Corria o ano de 1975, e eu desenvolvia
a minha actividade profissional na assistência técnica a uma cadeia de
integração em suinicultura. Dos vinte e poucos cooperadores visitados por mim,
havia um cavalheiro, construtor civil de profissão e que fazia questão em
acompanhar-me na visita à sua exploração agrícola. Na semana seguinte ao
episódio do camião de cimento, fiz a minha habitual visita de acompanhamento
técnico aquela exploração, situada na Benedita. Como de costume acompanhou-me o
proprietário, e a primeira coisa que me disse foi:
Tenho uma história gira para
lhe contar. No dia x da semana passada, estava eu no café e entra um indivíduo
a perguntar se havia algum construtor civil presente, e se estava interessado
num camião de cimento.
Camionista - Sabe, eu tenho um
irmão que trabalha na cimenteira em Alhandra, e que se eu conseguir lá entrar
antes do meio dia, ela arranja-me mais um carregamento. O preço é X, e o
pagamento tem que ser em dinheiro vivo, uma vez que esta carga saiu pela porta
do cavalo.
Acordei com o homem irmos à obra,
e enquanto descarregassem o cimento, passávamos pelo Banco para levantar o
dinheiro. Quando saímos, o camionista disse-me que sempre tinha gostado de um
automóvel igual ao meu velhinho Mercedes 190 D.
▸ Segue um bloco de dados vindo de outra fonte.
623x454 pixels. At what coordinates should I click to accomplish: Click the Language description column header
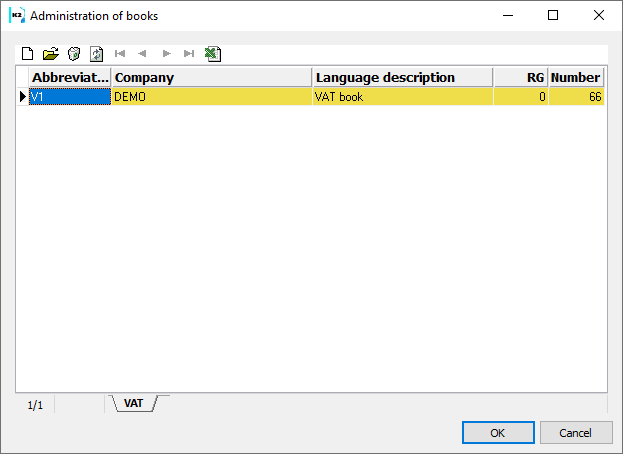coord(402,78)
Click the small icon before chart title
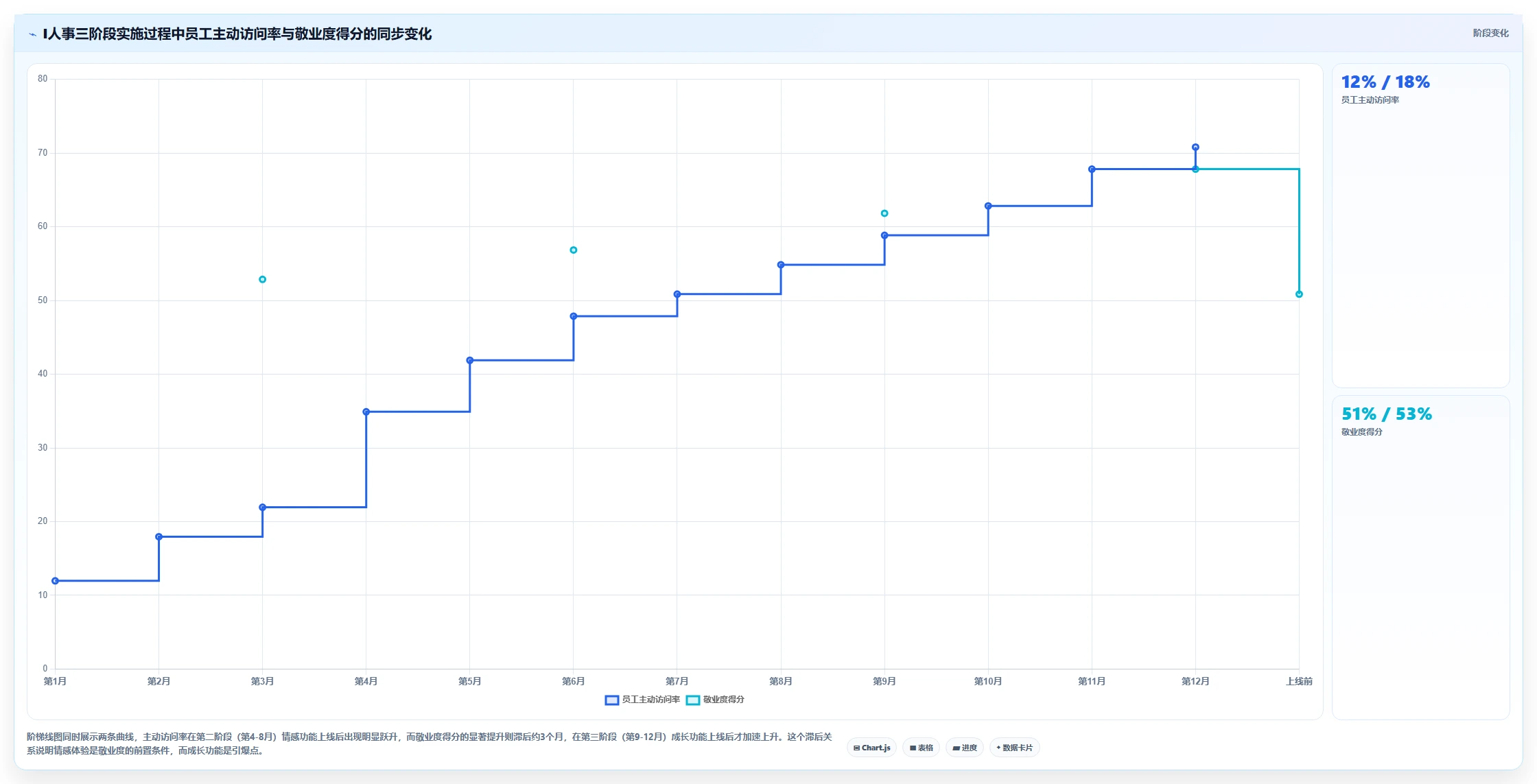The height and width of the screenshot is (784, 1537). 32,34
Chegados ao estaleiro, saímos do
automóvel, quando a descarga ainda ia a meio.
Camionista – Será que estaria
interessado em vender o seu Mercedes, ao que eu respondi que podia pensar no
assunto. Quer ver que ainda fazemos negócio, deixa-me experimentar o carro? Ao
que eu respondi que sim.
O homem arrancou e nunca mais
ninguém o viu. O automóvel foi enconado alguns dias depois, penso que numa
localidade da zona Oeste.
Eu estava espantado com toda esta
história kafkiana. Mais admirado ainda fiquei com reacção do meu interlocutor
quando ele me diz:
Sabe, era um tipo assim que eu
queria a trabalhar comigo: um sujeito, que num par de horas, rouba um camião,
vende a carga, rouba um automóvel e desaparece sem deixar rasto, tem que ser
muito esperto.
Vivemos num país de patos bravos. Ao valorizar a “esperteza” de um gatuno, a vítima torna-se também num “espertalhão”. Igualmente José Sócrates tem toda a sua vida pública associada a uma série de cambalachos. Está a contas com a justiça. Ainda não foi condenado por nenhum dos inúmeros crimes de que é acusado, e temos de presumir a sua inocência, mas sempre que o ouço falar, lembro-me sempre do camionista espertalhão.